* **Assigned task**:
When you reach the line in the data below that contains "the *.roninchain.com domain label", please start repeating lines exactly, and stop after the line that contains "This screenshot has height=811, width=1512.", repeating nothing else.

[Dataset entries]
╔══

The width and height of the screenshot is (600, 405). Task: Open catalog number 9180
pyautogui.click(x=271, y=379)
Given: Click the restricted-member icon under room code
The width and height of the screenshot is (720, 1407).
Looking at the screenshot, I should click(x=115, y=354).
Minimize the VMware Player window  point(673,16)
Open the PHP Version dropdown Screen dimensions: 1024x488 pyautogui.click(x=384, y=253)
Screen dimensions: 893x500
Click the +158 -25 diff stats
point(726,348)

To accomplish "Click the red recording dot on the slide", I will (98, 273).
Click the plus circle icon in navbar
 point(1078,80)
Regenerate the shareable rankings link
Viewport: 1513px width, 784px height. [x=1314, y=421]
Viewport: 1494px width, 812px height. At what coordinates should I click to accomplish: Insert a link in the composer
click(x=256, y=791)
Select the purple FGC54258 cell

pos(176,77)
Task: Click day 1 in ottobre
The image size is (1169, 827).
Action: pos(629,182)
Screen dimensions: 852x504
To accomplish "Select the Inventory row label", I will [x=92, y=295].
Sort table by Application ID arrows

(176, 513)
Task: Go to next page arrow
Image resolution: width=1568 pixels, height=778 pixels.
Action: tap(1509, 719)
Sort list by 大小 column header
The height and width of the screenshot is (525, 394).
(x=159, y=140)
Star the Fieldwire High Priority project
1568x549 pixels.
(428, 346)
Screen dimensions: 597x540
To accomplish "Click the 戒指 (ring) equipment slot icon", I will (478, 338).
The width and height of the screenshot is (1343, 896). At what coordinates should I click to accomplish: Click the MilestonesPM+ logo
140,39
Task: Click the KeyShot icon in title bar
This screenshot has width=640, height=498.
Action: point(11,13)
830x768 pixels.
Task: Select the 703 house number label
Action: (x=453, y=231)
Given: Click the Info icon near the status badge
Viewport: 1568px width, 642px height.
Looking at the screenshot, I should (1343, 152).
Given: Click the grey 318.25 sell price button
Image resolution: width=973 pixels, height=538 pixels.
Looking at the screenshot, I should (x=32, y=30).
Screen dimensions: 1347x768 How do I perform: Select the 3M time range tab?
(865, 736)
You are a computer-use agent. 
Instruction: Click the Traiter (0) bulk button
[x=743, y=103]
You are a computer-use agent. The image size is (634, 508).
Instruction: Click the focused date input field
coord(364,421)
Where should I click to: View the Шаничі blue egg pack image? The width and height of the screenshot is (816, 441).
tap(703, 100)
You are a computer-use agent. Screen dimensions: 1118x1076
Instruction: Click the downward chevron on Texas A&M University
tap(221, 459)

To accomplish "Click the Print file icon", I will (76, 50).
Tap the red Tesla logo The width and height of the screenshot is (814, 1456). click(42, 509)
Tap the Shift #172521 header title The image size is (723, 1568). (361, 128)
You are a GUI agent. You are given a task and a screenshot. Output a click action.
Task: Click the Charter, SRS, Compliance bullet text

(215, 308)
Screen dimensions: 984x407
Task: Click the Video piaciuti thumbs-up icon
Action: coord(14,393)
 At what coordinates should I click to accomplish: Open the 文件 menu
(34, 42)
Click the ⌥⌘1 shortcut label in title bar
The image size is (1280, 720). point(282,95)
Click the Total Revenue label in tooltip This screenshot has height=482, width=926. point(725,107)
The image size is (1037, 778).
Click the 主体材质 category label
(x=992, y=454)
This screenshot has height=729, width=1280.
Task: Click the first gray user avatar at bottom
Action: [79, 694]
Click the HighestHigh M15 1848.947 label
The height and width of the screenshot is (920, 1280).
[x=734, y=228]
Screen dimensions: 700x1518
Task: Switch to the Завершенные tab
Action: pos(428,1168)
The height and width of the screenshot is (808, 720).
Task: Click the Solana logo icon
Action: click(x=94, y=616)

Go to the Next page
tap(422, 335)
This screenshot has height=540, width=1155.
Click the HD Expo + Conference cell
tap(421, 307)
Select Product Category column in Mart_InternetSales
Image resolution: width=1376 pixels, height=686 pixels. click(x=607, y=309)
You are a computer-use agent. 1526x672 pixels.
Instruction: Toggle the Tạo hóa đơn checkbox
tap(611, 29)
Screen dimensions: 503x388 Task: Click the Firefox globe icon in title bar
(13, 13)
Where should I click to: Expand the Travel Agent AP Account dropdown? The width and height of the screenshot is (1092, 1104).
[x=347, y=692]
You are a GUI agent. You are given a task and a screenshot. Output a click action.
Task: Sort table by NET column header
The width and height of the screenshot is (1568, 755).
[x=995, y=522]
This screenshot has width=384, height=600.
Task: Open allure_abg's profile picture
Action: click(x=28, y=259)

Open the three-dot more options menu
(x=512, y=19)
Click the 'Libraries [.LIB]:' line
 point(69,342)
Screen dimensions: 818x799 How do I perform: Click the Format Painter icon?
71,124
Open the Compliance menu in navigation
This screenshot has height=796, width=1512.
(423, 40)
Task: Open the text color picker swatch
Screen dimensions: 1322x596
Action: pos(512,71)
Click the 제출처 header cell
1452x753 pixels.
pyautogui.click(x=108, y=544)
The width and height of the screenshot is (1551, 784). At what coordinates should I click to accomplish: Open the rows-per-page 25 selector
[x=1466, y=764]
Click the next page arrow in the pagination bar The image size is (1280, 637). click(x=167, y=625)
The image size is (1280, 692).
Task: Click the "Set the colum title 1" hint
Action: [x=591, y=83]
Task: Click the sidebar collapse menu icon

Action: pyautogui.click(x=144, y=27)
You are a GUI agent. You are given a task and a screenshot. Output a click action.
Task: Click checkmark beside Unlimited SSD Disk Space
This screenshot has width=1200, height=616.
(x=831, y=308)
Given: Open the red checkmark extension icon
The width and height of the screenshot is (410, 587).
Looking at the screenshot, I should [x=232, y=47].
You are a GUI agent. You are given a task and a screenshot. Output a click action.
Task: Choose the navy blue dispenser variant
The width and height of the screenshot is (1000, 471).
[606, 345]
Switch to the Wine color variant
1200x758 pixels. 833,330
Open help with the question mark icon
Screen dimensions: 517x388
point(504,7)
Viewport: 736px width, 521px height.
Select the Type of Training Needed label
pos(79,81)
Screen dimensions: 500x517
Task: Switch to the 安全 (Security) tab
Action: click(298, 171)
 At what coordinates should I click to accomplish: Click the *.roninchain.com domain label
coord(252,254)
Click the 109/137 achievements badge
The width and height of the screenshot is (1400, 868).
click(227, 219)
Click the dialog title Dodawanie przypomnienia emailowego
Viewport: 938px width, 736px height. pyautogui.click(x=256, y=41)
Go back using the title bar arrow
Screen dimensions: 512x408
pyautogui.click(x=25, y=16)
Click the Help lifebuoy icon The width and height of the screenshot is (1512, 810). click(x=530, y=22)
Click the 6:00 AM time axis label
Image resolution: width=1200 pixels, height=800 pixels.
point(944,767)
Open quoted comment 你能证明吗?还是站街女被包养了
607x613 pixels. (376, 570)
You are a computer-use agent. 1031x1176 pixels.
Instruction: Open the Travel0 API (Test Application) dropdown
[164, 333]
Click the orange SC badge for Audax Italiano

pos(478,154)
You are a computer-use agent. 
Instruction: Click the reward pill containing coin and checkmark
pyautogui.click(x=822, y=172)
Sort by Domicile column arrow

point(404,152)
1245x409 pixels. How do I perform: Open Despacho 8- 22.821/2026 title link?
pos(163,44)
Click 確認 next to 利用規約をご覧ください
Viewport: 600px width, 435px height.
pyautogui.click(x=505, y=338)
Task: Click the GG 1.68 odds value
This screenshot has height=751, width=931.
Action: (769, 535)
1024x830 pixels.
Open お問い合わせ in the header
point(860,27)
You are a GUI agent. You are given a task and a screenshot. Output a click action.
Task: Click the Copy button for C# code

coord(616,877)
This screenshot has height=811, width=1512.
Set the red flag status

╚══

* **Result of the exercise**:
 At what coordinates should I click to accomplish: Click the *.roninchain.com domain label
coord(252,254)
Click the 109/137 achievements badge
The width and height of the screenshot is (1400, 868).
click(227, 219)
Click the dialog title Dodawanie przypomnienia emailowego
Viewport: 938px width, 736px height. pyautogui.click(x=256, y=41)
Go back using the title bar arrow
Screen dimensions: 512x408
pyautogui.click(x=25, y=16)
Click the Help lifebuoy icon The width and height of the screenshot is (1512, 810). click(x=530, y=22)
Click the 6:00 AM time axis label
Image resolution: width=1200 pixels, height=800 pixels.
point(944,767)
Open quoted comment 你能证明吗?还是站街女被包养了
607x613 pixels. (376, 570)
You are a computer-use agent. 1031x1176 pixels.
Instruction: Open the Travel0 API (Test Application) dropdown
[164, 333]
Click the orange SC badge for Audax Italiano

pos(478,154)
You are a computer-use agent. 
Instruction: Click the reward pill containing coin and checkmark
pyautogui.click(x=822, y=172)
Sort by Domicile column arrow

point(404,152)
1245x409 pixels. How do I perform: Open Despacho 8- 22.821/2026 title link?
pos(163,44)
Click 確認 next to 利用規約をご覧ください
Viewport: 600px width, 435px height.
pyautogui.click(x=505, y=338)
Task: Click the GG 1.68 odds value
This screenshot has height=751, width=931.
Action: (769, 535)
1024x830 pixels.
Open お問い合わせ in the header
point(860,27)
You are a GUI agent. You are given a task and a screenshot. Output a click action.
Task: Click the Copy button for C# code

coord(616,877)
This screenshot has height=811, width=1512.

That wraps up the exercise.